Several properties of the cytochrome P-450 induced in the yeast Candida tropicalis by growth on tetradecane have been studied by differential visible spectroscopy on microsomes. The spectral changes typical of this cytochrome have been obtained by subtraction of an unspecific spectral change, possibly due to the presence of other hemoproteins in microsomes, from the experimental difference spectra. Like the previously described cytochromes P-450 from yeast and mammalian liver, C. tropicalis cytochrome P-450 is in spin-state equilibrium at ambient temperature: about 30% of the originally low-spin cytochrome is converted to the high-spin state upon increasing the ionic strength of the medium, whereas 30% of the originally high-spin cytochrome is converted to the low-spin state upon addition of hydrophobic alcohols.
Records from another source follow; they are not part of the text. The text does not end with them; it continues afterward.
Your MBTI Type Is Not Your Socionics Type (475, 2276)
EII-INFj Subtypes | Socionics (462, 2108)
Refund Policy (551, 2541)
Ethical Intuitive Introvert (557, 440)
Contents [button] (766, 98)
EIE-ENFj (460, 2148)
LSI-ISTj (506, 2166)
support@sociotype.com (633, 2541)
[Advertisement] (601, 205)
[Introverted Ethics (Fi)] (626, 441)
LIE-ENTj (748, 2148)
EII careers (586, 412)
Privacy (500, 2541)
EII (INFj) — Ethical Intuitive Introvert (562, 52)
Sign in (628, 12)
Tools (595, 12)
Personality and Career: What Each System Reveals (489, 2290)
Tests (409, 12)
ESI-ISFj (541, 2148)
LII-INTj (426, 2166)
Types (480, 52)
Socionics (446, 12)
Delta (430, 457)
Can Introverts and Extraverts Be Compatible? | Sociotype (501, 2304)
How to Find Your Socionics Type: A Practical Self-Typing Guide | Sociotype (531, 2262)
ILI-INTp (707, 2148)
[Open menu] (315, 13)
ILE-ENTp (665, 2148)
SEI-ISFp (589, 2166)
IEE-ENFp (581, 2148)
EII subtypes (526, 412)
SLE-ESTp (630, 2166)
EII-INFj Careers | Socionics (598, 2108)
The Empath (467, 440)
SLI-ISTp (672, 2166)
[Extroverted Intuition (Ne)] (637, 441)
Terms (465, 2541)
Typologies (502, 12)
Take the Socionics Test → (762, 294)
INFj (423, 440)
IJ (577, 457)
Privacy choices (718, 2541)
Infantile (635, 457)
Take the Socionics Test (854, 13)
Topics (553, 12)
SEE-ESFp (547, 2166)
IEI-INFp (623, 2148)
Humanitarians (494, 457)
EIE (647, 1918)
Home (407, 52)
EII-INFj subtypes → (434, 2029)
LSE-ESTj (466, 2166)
C. tropicalis cytochrome P-450 readily binds nitrogenous ligands, isocyanides and phosphines in the ferric and ferrous state with spectral characteristics similar to those reported for other yeast or mammalian cytochromes P-450. It also reacts sucessively with cumylhydroperoxide and 1,3-benzodioxole to form a high-valent iron-oxo species and an iron-carbene metabolite complex. However it fails to produce any spectral or spin-state change upon addition of hydrophobic non-coordinating compounds such as n-tetradecane, its substrate in vivo.